Hannah Reji Koshy is an Indian actress and model from Kerala. She made her acting debut in 2016 with the Malayalam film Darvinte Parinamam. She was one of the Top 6 finalists of Miss India South, an Indian associated Beauty pageant. She also competed in Miss Diva: Miss Universe India 2018 and finished as a Top 5 finalist.

Early life
Hannah hails from the city Kochi of Kerala. Apart from being an Actress, she is a professional model who created her appearance in various beauty pageants. Hannah completed her schooling from Assisi Vidyaniketan and graduated from Sharavathi Dental College from Karnataka. She was also seen essaying the main role in a video titled Living Nirbhaya which was released on 8 March (International Women's Day). Hannah is a dentist.

Career

Films
Hannah made her debut to the Malayalam film industry in 2016 through the film Darvinte Parinamam which is directed by Jijo Antony. She portrayed the role of Ancy, a simple and traditional girl carrying the supporting role in the film, co-starred with Prithviraj Sukumaran.

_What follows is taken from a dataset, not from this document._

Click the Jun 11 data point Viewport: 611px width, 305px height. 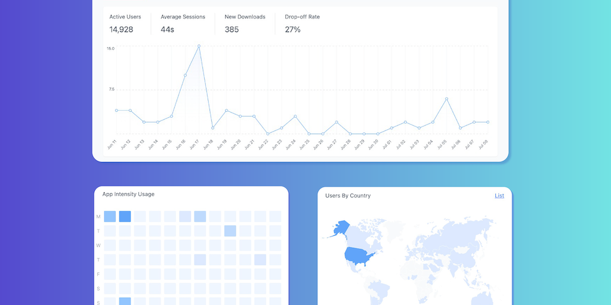116,110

The film released on 18 March 2016. In the following year she starred in Rakshadhikari Baiju Oppu, in which she played the wife of title character Baiju played by Biju Menon. The film won Kerala State Film Award for Best Film with Popular Appeal and Aesthetic Value.

Modelling
Hannah competed in Miss South India and was one of the Top 6 Finalist. She later on competed in Miss Diva - 2018  which is the sister pageant of Femina Miss India. The Winner of Miss Diva will represent India at World's Biggest beauty pageant Miss Universe. She was one of the Top 5 finalist at Miss Diva - 2018.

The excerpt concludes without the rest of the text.